Der Eishockey-Trainer Xaver Unsinn ist tot.

Es gibt nur wenige Gesichter im deutschen Eishockey. Xaver Unsinn war eines davon. Und noch mehr. Er hat eine oft gesichtslose Sportart in der Öffentlichkeit repräsentiert und ihr auch noch einen Hut aufgesetzt. Den Pepita-Hut. Seine Kopfbedeckung war beinahe genauso prominent wie der gebürtige Allgäuer selbst. Frage beim Brettspiel „Trivial Pursuit“: „Wer ist der Mann mit dem Pepita-Hut?“ Es gibt Antworten, für die man länger überlegen muss.

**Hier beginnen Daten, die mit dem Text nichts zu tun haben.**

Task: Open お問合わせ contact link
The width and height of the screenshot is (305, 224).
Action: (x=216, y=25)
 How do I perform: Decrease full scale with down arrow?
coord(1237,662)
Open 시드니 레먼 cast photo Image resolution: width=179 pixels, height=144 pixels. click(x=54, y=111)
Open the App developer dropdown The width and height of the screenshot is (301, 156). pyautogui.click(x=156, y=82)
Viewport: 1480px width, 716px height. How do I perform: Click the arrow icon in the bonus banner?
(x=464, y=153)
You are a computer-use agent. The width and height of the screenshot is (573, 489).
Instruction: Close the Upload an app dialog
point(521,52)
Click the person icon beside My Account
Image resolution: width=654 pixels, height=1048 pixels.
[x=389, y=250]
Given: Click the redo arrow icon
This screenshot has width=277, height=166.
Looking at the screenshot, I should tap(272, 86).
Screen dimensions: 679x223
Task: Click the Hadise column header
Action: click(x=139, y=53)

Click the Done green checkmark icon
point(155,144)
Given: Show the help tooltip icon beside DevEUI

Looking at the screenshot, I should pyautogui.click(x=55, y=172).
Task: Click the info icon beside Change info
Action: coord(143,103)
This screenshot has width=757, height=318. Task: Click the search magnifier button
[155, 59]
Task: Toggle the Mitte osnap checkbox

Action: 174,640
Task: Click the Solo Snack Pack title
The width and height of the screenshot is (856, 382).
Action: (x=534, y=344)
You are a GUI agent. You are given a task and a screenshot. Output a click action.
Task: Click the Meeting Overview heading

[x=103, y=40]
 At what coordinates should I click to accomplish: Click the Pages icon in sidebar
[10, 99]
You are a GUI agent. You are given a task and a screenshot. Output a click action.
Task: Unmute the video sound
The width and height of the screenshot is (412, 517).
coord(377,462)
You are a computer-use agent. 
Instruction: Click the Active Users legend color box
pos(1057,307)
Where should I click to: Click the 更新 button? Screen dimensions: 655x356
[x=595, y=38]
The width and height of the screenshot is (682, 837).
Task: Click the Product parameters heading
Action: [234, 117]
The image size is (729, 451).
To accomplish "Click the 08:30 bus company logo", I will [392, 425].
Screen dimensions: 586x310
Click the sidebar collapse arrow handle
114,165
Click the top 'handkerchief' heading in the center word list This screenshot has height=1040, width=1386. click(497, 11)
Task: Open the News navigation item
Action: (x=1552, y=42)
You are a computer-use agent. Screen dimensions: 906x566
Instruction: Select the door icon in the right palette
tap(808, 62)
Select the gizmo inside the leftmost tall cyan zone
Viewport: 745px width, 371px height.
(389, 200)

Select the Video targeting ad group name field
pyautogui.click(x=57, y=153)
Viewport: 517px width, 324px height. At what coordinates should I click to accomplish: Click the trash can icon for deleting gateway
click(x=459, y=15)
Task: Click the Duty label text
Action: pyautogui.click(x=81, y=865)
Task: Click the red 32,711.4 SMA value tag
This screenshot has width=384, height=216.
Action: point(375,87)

Aber Xaver Unsinn hatte mehr zu bieten als einen Hut. 1929 wurde er in Füssen geboren. Dort, wo Eishockey damals noch weit größer war als heute. Der EV Füssen dominierte die Szene von den Vierziger- bis in die Siebzigerjahre hinein. Unsinn war daran beteiligt, denn vor dem Trainer hatte es schon den Eishockeyspieler Unsinn gegeben. Der wurde 1953 als Angreifer der Nationalmannschaft Zweiter bei der Weltmeisterschaft in der Schweiz.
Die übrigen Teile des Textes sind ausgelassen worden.